A settlement has existed in Banff from at least the 12th century AD and was an important location on the principle medieval route to Aberdeen to Inverness. Many streets survive which reflect the medieval street pattern of Banff, including High Shore, Water Path, Strait Path and Old Castle Gate. A wide variety of buildings survive in Banff ranging from the 16th-20th century reflecting both traditional styles to more grand formal styles.
In the 18th century Banff saw a revival at the time when industry and trade was increasing in the town. The Statistical Account of 1791-1799 describes extensive brewing industry, large scale thread and linen manufacture, considerable stocking industry, small scale soap and candle works, rope and sails works and brick and tiles works. There was also an increase in tradesmen including shoemakers and silversmiths. This increase in trade correlated with the development of the harbour in c.1775 and the completion in 1799 of the Banff Bridge. This saw the increase in Georgian townhouses built in the town.

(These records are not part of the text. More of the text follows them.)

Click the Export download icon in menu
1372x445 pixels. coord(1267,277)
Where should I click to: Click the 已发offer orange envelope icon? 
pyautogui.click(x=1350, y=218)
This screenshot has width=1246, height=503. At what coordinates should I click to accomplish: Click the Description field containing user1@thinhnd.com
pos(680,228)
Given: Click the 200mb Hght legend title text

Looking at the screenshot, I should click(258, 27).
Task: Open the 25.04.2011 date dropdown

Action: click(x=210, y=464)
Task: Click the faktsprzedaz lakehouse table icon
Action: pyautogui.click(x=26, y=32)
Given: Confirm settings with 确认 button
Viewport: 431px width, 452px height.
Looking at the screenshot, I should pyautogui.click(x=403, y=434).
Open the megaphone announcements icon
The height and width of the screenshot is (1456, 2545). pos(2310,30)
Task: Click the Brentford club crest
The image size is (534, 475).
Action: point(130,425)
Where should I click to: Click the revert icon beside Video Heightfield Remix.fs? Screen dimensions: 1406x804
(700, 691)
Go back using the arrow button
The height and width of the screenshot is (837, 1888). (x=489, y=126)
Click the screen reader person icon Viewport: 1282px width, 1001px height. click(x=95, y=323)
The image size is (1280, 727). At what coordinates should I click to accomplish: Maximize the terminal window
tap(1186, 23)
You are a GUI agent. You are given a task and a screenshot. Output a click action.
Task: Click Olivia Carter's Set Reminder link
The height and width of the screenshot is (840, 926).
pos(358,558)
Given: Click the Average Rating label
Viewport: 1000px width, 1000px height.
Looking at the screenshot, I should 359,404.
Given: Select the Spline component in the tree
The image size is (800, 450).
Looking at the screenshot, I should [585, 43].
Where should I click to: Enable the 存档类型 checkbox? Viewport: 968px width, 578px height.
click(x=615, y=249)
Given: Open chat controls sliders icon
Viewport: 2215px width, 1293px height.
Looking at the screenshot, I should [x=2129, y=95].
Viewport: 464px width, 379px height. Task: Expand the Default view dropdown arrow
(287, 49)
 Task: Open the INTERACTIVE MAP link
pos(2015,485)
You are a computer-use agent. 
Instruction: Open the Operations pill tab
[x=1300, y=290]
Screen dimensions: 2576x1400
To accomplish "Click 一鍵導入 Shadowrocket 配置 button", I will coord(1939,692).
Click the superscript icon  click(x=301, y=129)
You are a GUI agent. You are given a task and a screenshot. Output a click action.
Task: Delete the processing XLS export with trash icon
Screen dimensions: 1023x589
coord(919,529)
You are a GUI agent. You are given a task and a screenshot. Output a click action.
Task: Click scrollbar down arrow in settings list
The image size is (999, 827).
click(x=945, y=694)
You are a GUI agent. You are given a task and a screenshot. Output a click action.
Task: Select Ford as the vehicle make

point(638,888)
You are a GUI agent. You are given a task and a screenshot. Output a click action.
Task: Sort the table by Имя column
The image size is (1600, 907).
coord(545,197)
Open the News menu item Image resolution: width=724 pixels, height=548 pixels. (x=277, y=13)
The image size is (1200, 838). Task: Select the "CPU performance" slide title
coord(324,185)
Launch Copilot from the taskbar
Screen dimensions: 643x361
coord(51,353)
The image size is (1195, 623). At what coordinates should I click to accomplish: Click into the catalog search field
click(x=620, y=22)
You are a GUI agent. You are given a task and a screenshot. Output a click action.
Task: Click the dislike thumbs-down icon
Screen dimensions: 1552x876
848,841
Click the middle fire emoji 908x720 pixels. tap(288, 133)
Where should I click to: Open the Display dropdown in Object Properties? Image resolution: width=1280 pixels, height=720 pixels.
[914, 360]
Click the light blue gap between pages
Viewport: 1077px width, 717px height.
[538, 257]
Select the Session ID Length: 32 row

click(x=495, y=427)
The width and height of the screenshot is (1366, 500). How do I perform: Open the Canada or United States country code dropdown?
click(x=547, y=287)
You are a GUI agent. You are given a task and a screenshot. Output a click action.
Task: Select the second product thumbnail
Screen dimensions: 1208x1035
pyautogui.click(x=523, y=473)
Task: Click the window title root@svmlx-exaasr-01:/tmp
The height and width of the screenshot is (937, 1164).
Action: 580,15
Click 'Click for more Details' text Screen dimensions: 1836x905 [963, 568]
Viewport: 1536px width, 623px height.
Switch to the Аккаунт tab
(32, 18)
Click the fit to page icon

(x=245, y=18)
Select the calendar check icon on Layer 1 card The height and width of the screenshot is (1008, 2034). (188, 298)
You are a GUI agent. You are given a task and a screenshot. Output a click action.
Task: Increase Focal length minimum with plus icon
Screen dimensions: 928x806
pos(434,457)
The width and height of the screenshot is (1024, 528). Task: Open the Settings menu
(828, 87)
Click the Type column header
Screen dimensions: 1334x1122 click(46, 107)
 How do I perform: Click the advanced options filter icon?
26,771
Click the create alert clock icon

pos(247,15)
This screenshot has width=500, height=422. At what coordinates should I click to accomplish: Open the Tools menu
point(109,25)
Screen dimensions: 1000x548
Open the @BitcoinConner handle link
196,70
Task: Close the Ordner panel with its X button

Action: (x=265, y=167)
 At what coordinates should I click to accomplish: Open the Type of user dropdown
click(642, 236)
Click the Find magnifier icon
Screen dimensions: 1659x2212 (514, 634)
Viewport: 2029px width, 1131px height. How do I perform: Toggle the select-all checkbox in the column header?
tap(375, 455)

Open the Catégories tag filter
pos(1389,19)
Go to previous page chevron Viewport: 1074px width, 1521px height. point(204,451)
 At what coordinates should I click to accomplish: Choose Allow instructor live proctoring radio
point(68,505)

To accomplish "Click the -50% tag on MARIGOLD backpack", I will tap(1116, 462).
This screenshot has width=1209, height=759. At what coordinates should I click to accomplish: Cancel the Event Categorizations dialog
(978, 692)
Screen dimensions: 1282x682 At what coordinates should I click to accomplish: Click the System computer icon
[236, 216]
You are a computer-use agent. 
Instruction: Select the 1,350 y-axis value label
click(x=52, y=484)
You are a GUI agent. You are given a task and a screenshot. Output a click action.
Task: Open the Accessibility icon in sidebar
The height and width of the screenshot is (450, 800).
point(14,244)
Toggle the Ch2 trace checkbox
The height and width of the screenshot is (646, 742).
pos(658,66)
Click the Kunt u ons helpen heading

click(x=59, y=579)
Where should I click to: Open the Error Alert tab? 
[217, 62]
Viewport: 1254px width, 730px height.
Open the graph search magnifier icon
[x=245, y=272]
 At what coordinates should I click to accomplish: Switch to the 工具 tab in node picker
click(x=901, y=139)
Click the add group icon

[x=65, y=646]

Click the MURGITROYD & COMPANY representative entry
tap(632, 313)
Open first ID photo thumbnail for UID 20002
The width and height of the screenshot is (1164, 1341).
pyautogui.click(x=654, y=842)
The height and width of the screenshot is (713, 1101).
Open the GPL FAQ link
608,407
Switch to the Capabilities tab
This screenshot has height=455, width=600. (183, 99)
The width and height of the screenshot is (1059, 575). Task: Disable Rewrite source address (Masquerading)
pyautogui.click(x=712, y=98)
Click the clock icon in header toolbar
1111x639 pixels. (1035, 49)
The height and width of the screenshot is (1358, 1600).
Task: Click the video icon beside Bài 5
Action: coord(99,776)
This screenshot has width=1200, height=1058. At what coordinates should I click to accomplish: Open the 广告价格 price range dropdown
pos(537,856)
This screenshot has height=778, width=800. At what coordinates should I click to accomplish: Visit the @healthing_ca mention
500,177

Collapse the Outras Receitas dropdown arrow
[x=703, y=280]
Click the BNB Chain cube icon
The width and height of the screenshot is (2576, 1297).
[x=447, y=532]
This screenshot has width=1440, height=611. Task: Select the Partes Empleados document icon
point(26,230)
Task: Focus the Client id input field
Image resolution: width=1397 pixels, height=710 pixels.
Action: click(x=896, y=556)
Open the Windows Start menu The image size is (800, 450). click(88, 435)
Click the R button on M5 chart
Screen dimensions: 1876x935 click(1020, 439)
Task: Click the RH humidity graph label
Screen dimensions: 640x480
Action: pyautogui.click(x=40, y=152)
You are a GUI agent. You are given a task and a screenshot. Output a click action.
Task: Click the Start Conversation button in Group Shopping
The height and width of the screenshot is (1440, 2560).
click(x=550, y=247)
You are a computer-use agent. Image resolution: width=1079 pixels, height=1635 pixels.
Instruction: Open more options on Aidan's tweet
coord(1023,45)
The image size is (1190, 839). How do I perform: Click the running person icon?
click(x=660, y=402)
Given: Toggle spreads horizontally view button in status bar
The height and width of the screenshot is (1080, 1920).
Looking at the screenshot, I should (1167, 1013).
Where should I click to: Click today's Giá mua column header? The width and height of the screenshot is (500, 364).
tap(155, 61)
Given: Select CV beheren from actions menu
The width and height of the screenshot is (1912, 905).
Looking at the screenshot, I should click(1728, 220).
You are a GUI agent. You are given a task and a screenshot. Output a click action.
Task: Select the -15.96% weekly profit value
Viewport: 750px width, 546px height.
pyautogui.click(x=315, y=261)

BANFF CONSERVATION AREA REGENERATION SCHEME 2014-2019
Conservation Area Regeneration Schemes are an initiative run by Historic Environment Scotland in an attempt to regenerate towns across throughout Scotland who may have suffered from some form of deprivation in recent years. The Conservation Area Regeneration Scheme (CARS) in Banff commenced in 2014 and is to complete in March 2019. A grant of £500,000 was made by Historic Environment Scotland, with a further £115,000 contributed by Aberdeenshire Council. Together these funds has seen the conservation and restoration of properties in Bridge Street, Carmelite Street and Low Street in an effort to enhance and preserve the character and quality of their built heritage through the promotion of traditional materials.
Five projects were identified as Priority Projects – where considerable conservation works were required and a grant scheme was created to support smaller projects.